DOCUMENT PASSAGE:
— START —

This past Sunday, in the morning “Sprit Circle” discussion group at my local Unitarian church, we watched the introduction to the PBS documentary Beyond Our Differences. The movie explores “the fundamental unity of the worlds religions”. It features interviews with the Dalai Lama, Archbishop Desmond Tutu, Karen Armstrong, Deepak Chopra and dozens of other religious leaders and authors.
I took issue with the premise from the start. And I shared my recent experience trying to understand devotional polytheism. I explained how had started out trying to find the similarities between my experiences and beliefs and those of devotional polytheists. What I did not see right away was that I was not even trying to understand polytheists in their own terms. Their “otherness” made me uncomfortable, and so I tried (unconsciously) to reduce their différance, to make them more like me in my own mind. I tried to interpret their words to fit my own comfortable categories. And so I failed to really understand them.

— END —

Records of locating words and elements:
— START —

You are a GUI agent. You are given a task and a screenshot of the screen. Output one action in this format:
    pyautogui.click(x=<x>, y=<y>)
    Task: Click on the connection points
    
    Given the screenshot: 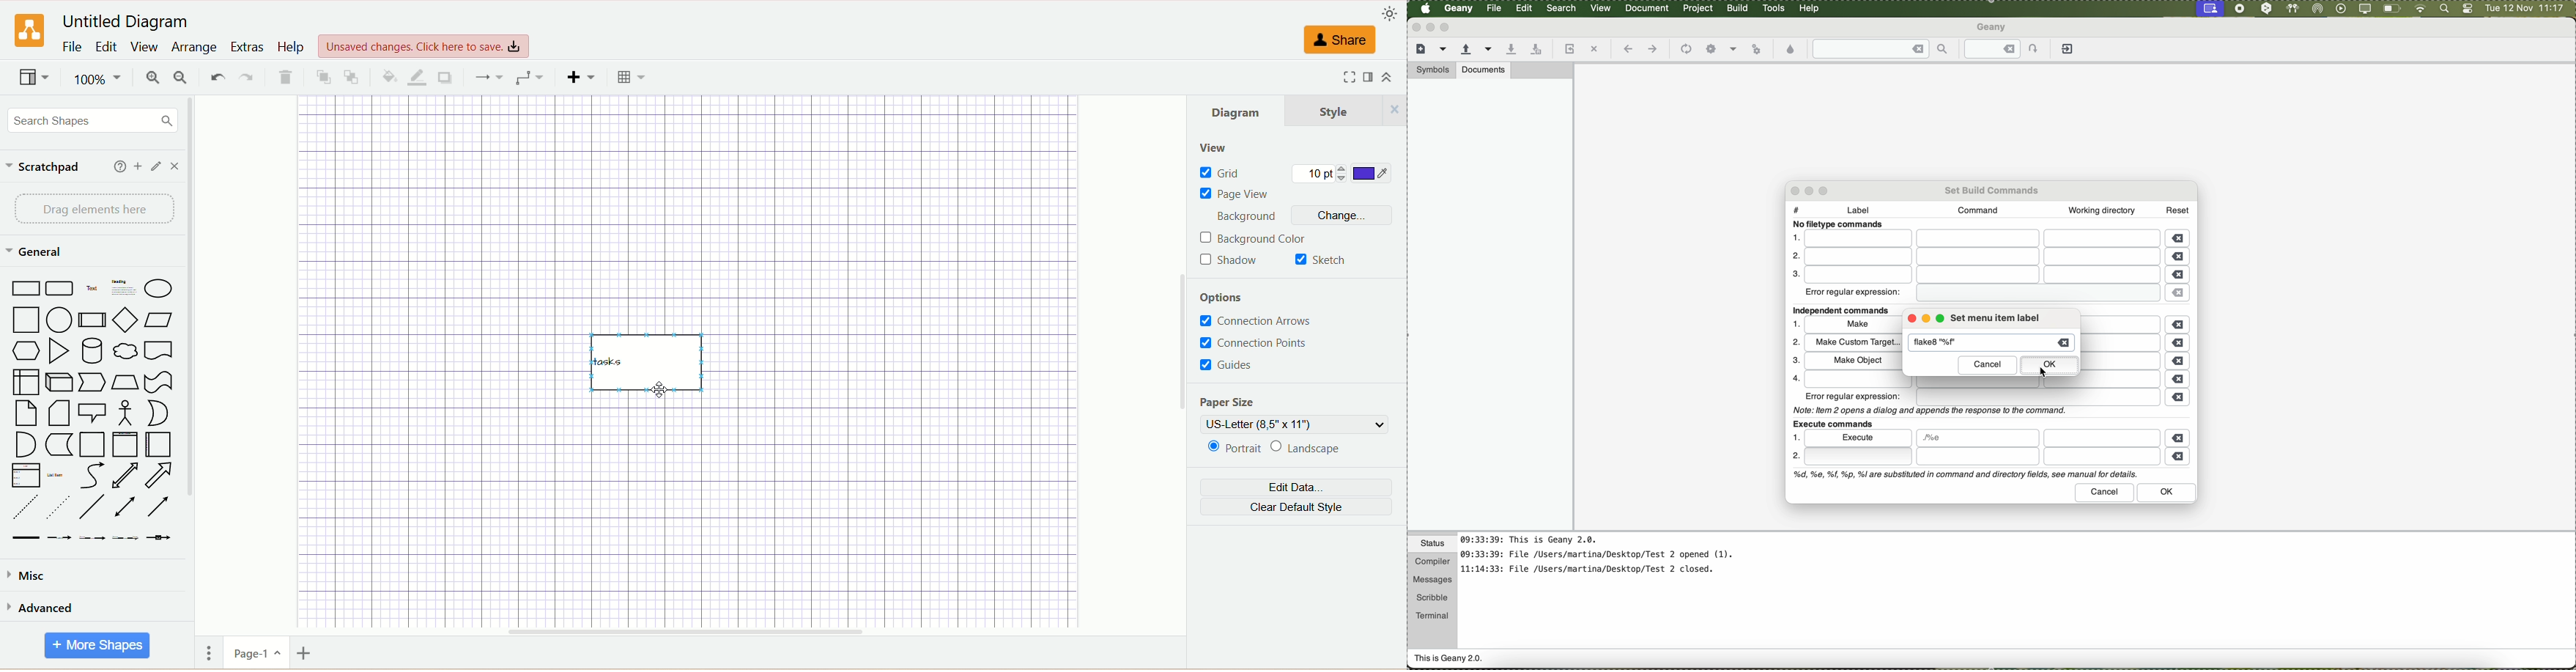 What is the action you would take?
    pyautogui.click(x=1252, y=342)
    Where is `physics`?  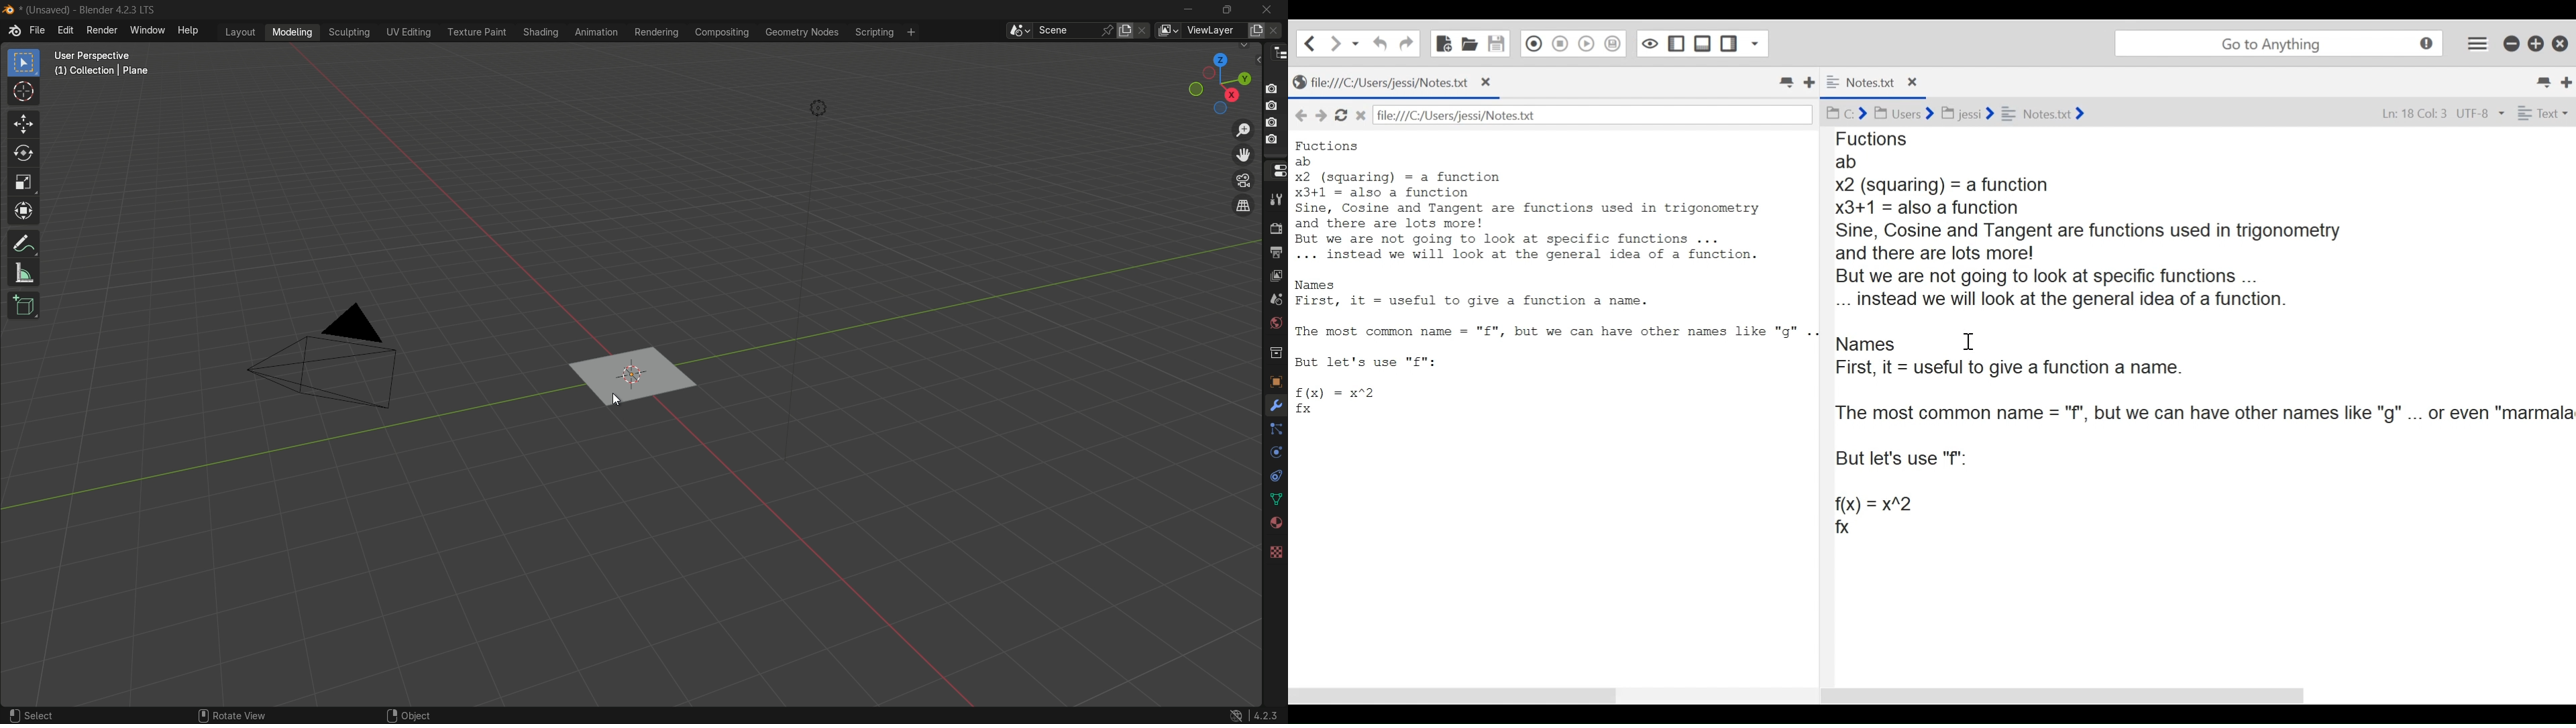 physics is located at coordinates (1275, 454).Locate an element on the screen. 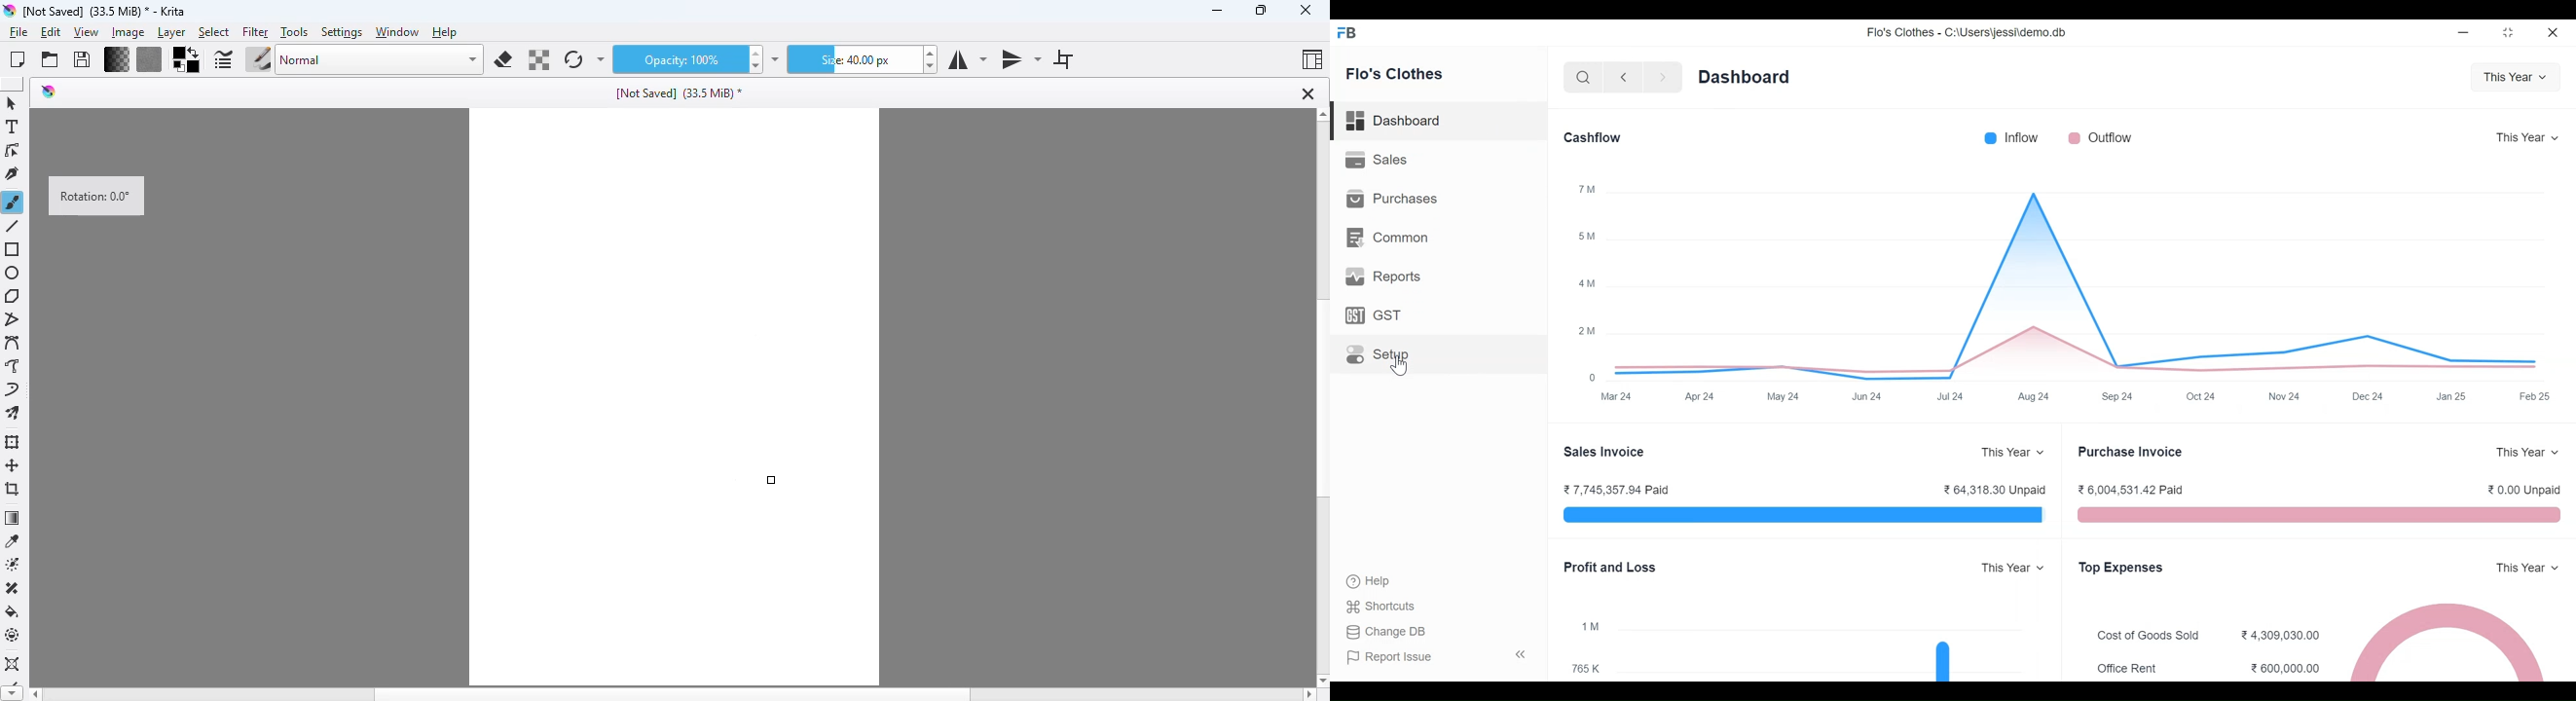 This screenshot has width=2576, height=728. edit brush settings is located at coordinates (224, 58).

— END —

WORK TO BE COMPLETED:
In the passage about the church discussion group:
1. What documentary did the group watch?
2. What did the writer recently try to understand?
3. What about those believers made the writer uncomfortable?

ANSWER FOR THIS EXERCISE:
1. The PBS documentary Beyond Our Differences.
2. Devotional polytheism.
3. Their "otherness."